Question

How do I find absolute values of complex numbers?
|7-i|

Answer 1

pythatgoras
\[|a+bi|=\sqrt{a^2+b^2}\]

Answer 2

*pythagoras

Answer 3

in your case \(a=7,b=-1\) so you can just about do it in your head

Answer 4

\[\sqrt{7^2+1^2}=\sqrt{491}=\sqrt{50}=5\sqrt2\]

Answer 5

not much to memorize, the hypotenuse is the square root of the sum of the squares, as in a right triangle

Answer 6

but what has an "i" to do with a triangle?

Answer 7

the complex numbers live in the complex plane
the absolute value is the distance from the origin, which you get via pythagoras
\[a^2+b^2=h^2\]
\[h=\sqrt{a^2+b^2}\]

Answer 8

is the triangle always in that quadrant?

Answer 9

No, it depends on the complex number.

Let a, b = +ve
a+bi => quad.

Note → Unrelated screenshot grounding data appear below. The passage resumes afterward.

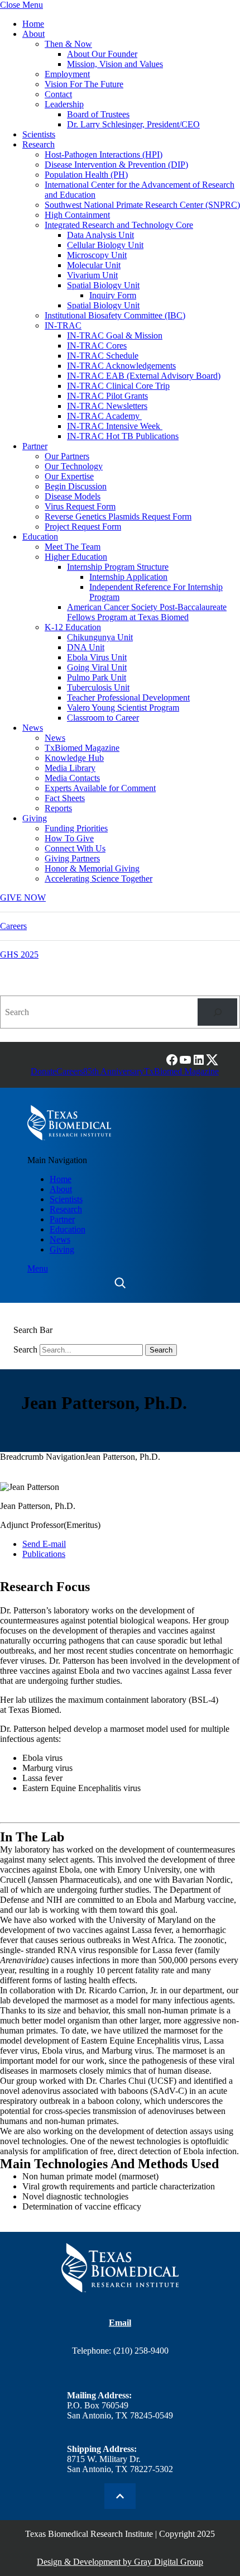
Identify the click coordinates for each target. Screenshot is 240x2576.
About (33, 34)
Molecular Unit (94, 265)
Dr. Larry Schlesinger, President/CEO (133, 124)
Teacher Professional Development (128, 697)
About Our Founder (102, 54)
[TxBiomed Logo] (69, 1122)
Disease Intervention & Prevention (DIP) (116, 164)
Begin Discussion (76, 486)
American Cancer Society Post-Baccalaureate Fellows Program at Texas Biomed (147, 612)
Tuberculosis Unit (98, 687)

I
-a + bi => quad. II
-a - bi => quad. III
a - bi => quad. IV

Answer 10

ahh good to know...so is "a" and "b" the length of the lines?

Answer 11

it doesn't make any difference however, what quadrant you are in, it is still
\[|a+bi|=\sqrt{a^2+b^2}\] i just put it there because your number was \(7-i\)